Always A Fragile Path

Kuhio Highway is the lone lifeline for Hanalei, Wainiha and Haena, communities nestled in the jungle on Kauai’s North Shore. Paved in the early 20th century, the highway follows the original dirt trail used by Hawaiians and 19th century travelers to access ancient fishing areas, taro patches and dry and wet cave systems.

The road is narrow, particularly where it hugs a series of steep sea cliffs threatened by erosion from heavy rainfall and rising seas. Although a series of century-old lava rock walls protect motorists along the road’s precipitous drop-offs, most of these rock walls are undermined by collapsing soil. For most of its length, the road has no guardrails and no shoulder.

Over the years, the highway has been struck by various natural disasters, prompting repairs, rebuilds and reroutes.

Another landslide on Kuhio Highway west of Hanalei Bay.

DLNR

In 1921, the Wainiha River cut a new channel during a storm, which forced the construction of a new bridge. An April Fool’s Day tsunami inundated the shoreline in 1946, decimating large spans of highway and sinking one side of the Waikoko Bridge. In 1967, the Lumahai Bridge collapsed into the river after being battered repeatedly by three tidal waves and a hurricane.

The road’s allure — hairpin curves and a precarious, cliffside perch — is also what makes it susceptible to environmental ruin.

The steep cliffs skirting the highway are composed of disintegrating lava rock, said geoscientist Chuck Blay. Kauai is the oldest of the main Hawaiian islands, and its rock surfaces are weather-worn and more susceptible to landslides.

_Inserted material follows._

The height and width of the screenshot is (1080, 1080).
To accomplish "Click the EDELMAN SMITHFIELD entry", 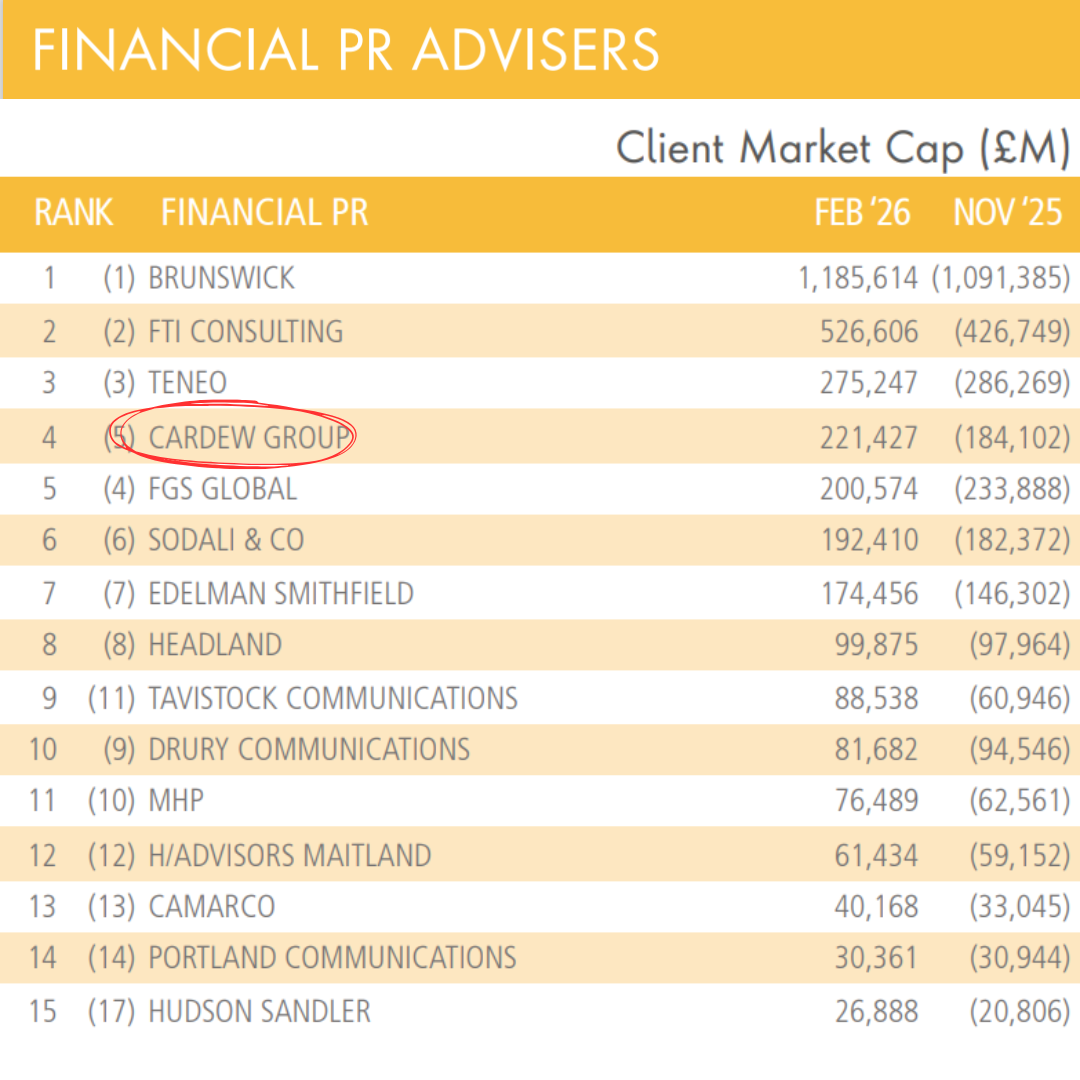I will pyautogui.click(x=280, y=593).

“The island is pretty much geologically unstable,” said Blay, who lives on Kauai. “It’s really just one big pile of rotten rock. Most of it you could crumple up in your hand, it’s so soft.”

The sharp angle at which the road cuts into these vulnerable slopes and the North Shore’s wet climate further exacerbate the instability of these cliff sides, Blay said.

“In geology, landslides are called mass wasting,” he said. “That’s really what this is.”

This stretch of Kuhio Highway, particularly the segment along Waikoko Beach, has already been identified as a vulnerable road in the state’s forthcoming $15 billion plan to protect the state’s low-lying coastal highways from the effects of climate change — namely a rising ocean.

“We have roadways like this on every island,” Sniffen said. “On Maui, it’s Honoapiilani Highway that’s under threat of sea level rise in the future and shoreline erosion right now. On Oahu we have our North Shore roads on Kamehameha Highway, and we also have our Leeward coast where there’s only one way in and one way out.”